For a definition of SPT, most clinicians currently use the criteria of Warren and Gates,[17] which were published in 1932: Each of the tumors must present a definite picture of malignancy Each of the tumors must be distinct The probability of one being a metastasis of the other must be excluded. Histological examination will often find that a tumor is malignant, but with this method, it is difficult to prove that the lesions are distinct. To exclude the possibility of a local recurrence, most studies use a distance of at least 2 cm between the first tumor and the SPT. An additional criterion of an SPT at the same or an adjacent anatomical site is that it should occur at least 3 years after the diagnosis of the primary tumor.
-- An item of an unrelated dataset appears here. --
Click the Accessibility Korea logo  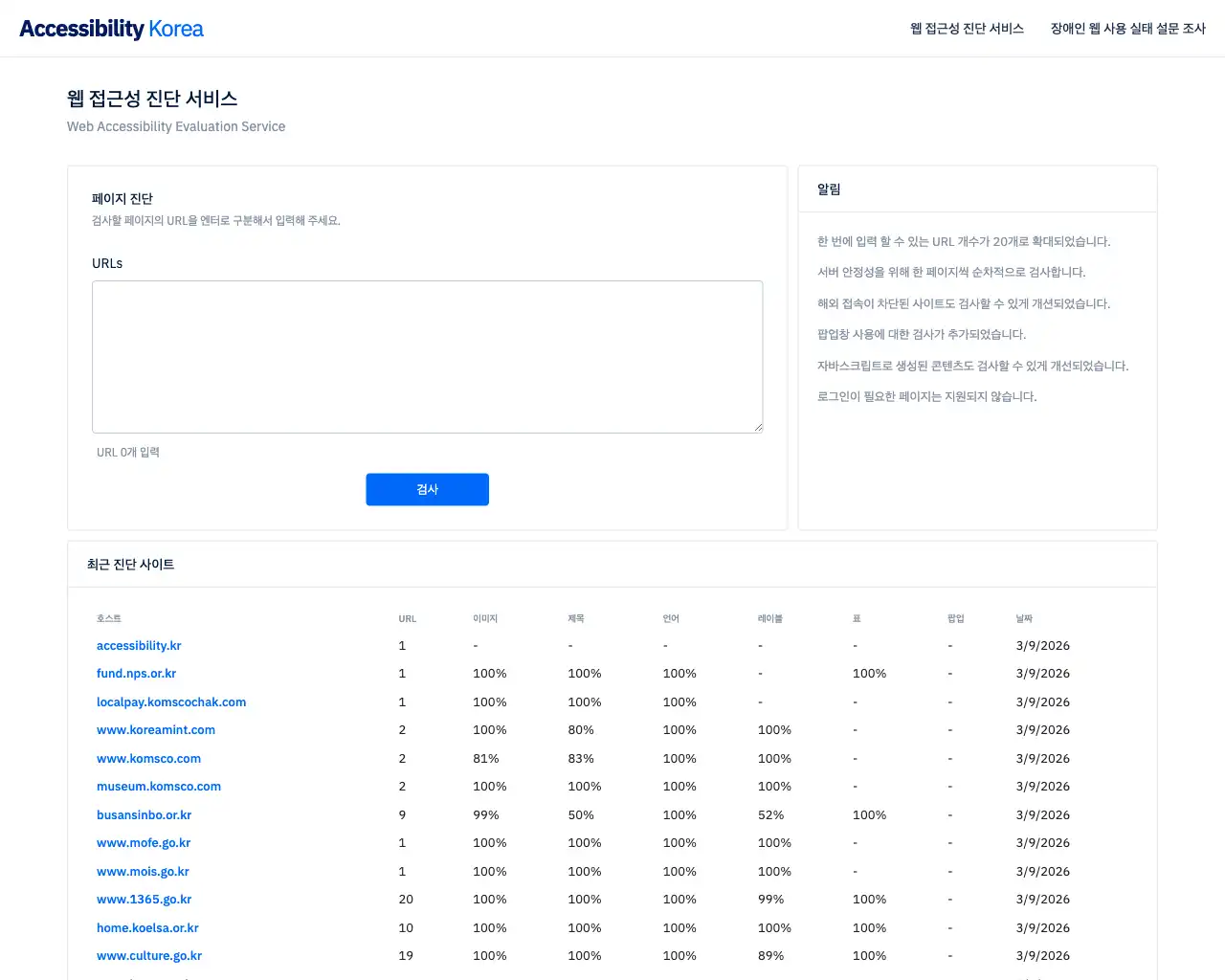tap(111, 29)
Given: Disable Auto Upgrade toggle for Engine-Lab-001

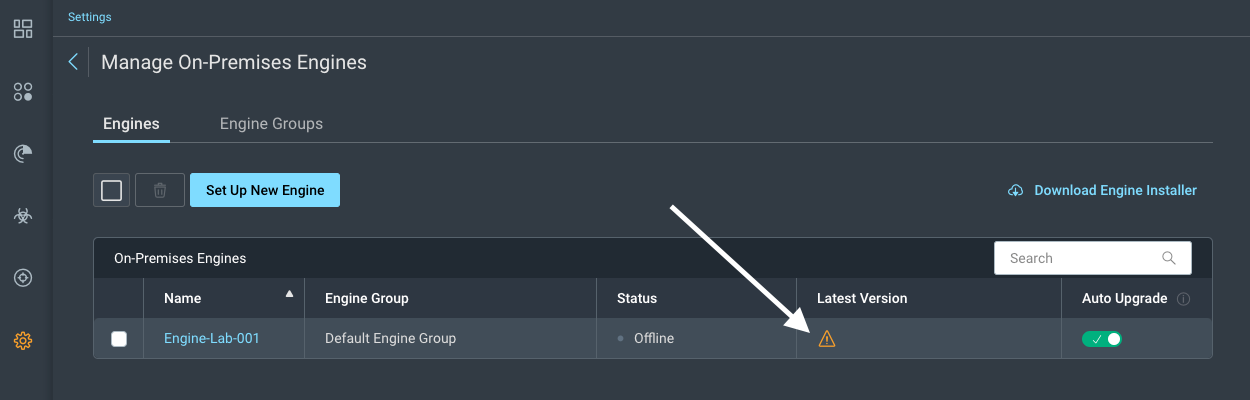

SPTs can be divided into two groups: Synchronous SPTs, which develop simultaneously with or within 6 months after the index tumor and metachronous SPTs, which develop >6 months after the initial tumor. Most SPTs are metachronous and develop during follow-up of HNSCC patients after curative treatment of the first tumor. The term SPT suggests that these tumors and the index tumors have developed independently. Recently, however, genetic studies have shown that, in a proportion of cases, the first and second tumors have originated from the same precursor cell. A new classification method of SPTs has been proposed, to account for the information gained from molecular studies.[17] In the past, these lesions were distinguished as being distinct simply by an arbitrary distance, often 1.5 or 2.0 cm apart. The tumors were also classified by the time to recurrence: If a tumor recurred at the same anatomic site, then some investigators believed that, for it to be considered a SPT, at least 3 years had to have elapsed between detection of the tumors. These somewhat arbitrary distinctions have been refined by molecular techniques that can identify relationships between lesions. Therefore, the authors suggest a different designation-"second field tumors" (SFT)-for those lesions that are anatomically distinct but demonstrate genetic similarities. For those tumors that arise in the same anatomic location postresection, SFTs can be identified as well. Thus, true second primaries would be those lesions that did not share any genetic similarity and therefore likely arose as a result of independent events.

Conclusion

The presence of a field with genetically altered cells is a risk factor for cancer. The large number of preneoplastic cells in the proliferating fields is likely to increase cancer risk dramatically. The finding that field changes frequently occur in TAM of HNSCC patients creates a different view on tumor excision margins that contain molecularly altered cells. Early detection and monitoring of field may have profound implications for cancer prevention.